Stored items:
==================================================

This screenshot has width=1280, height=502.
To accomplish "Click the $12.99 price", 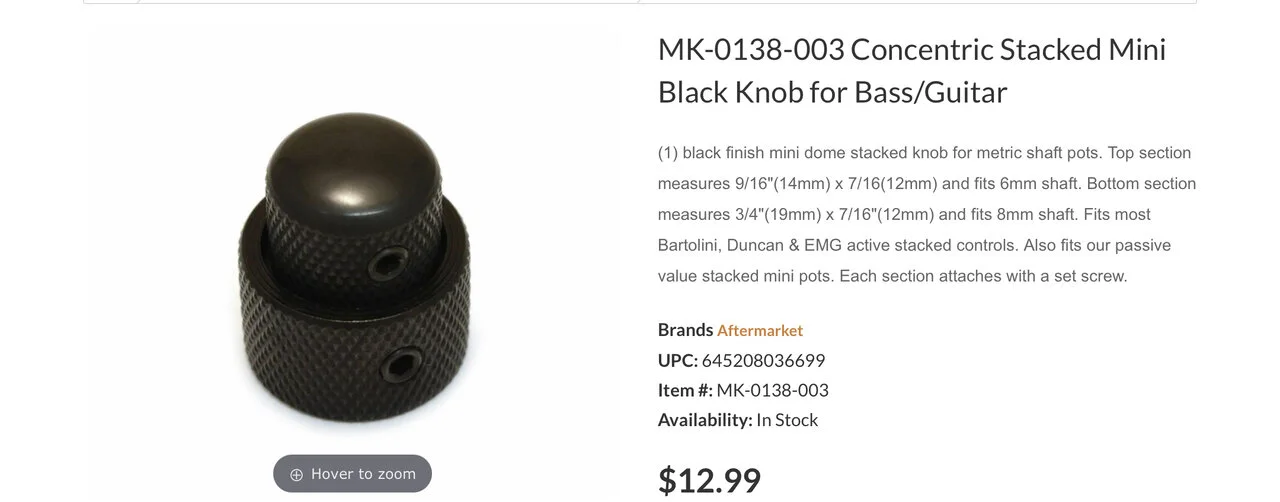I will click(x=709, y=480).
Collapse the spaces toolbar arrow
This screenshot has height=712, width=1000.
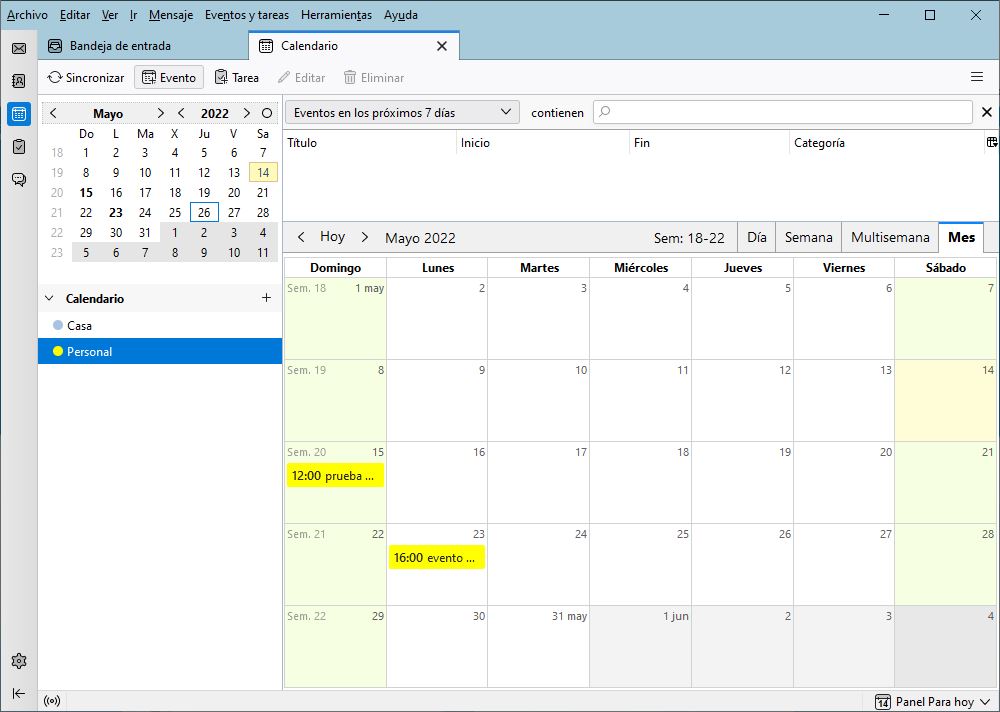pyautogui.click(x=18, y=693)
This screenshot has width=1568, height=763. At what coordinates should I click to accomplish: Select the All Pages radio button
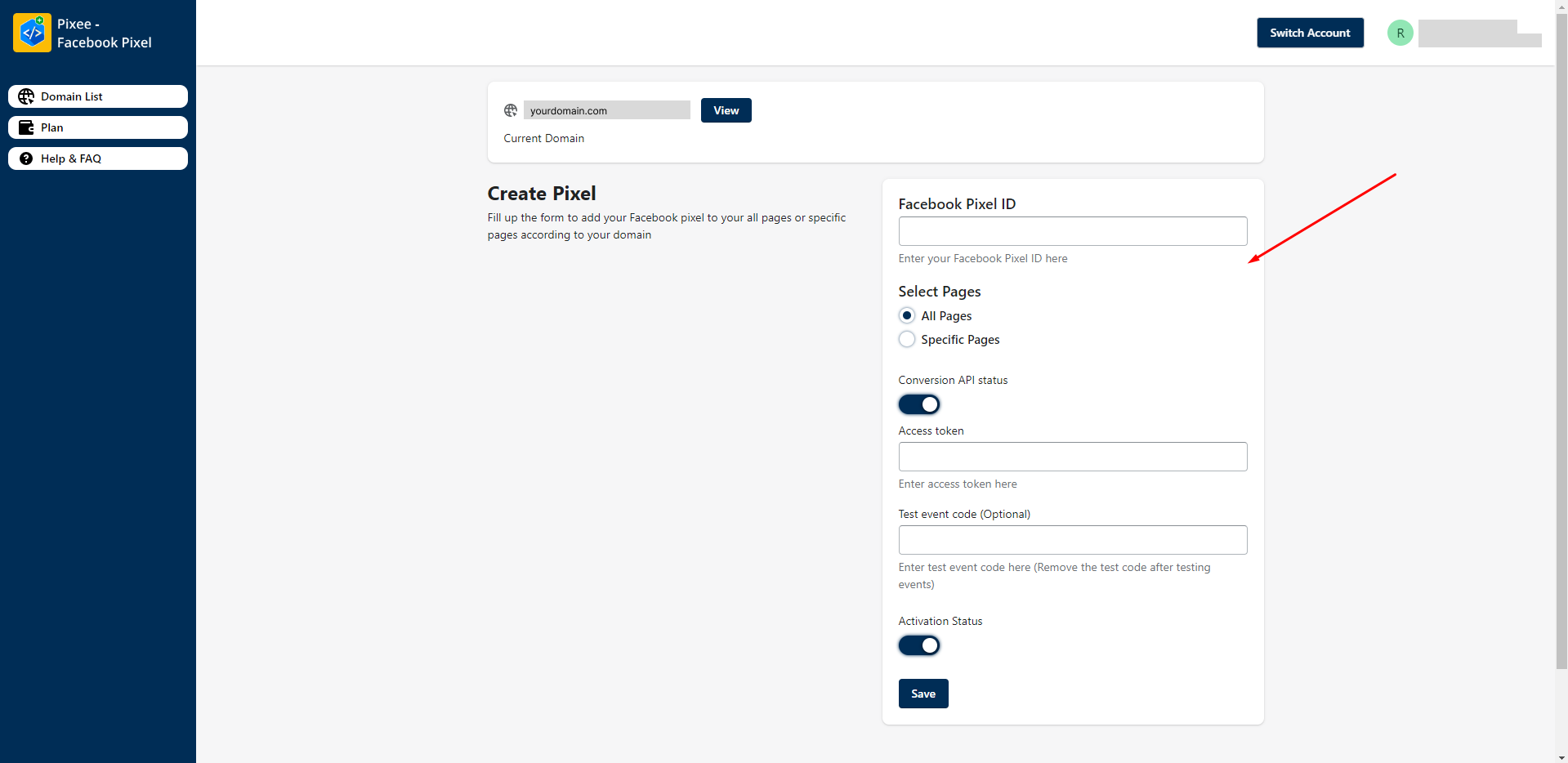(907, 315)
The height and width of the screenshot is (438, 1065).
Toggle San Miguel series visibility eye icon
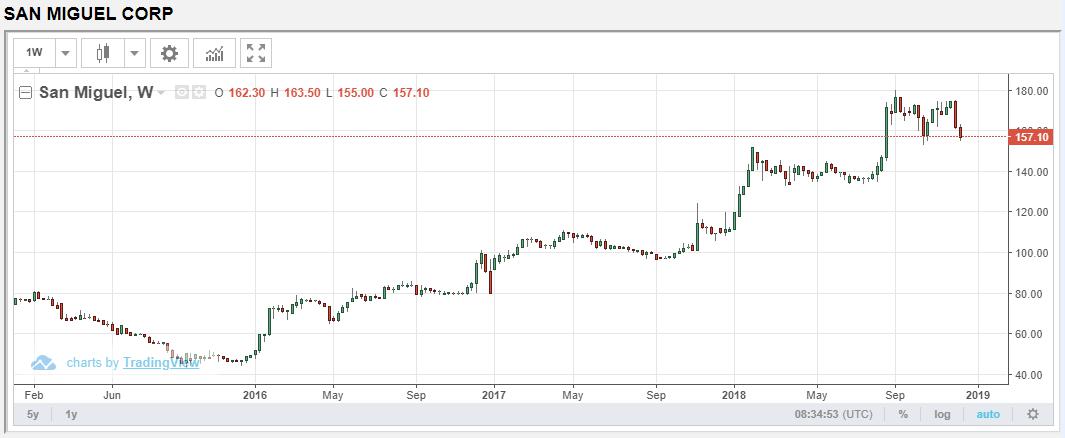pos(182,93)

==================================================

Only the lines from the one containing "Collapse the spaces toolbar arrow" through the last line of the entries should be transcribed, exactly and with no pictures.

Collapse the spaces toolbar arrow
This screenshot has height=712, width=1000.
pyautogui.click(x=18, y=693)
This screenshot has width=1568, height=763. At what coordinates should I click to accomplish: Select the All Pages radio button
(907, 315)
The height and width of the screenshot is (438, 1065).
Toggle San Miguel series visibility eye icon
pos(182,93)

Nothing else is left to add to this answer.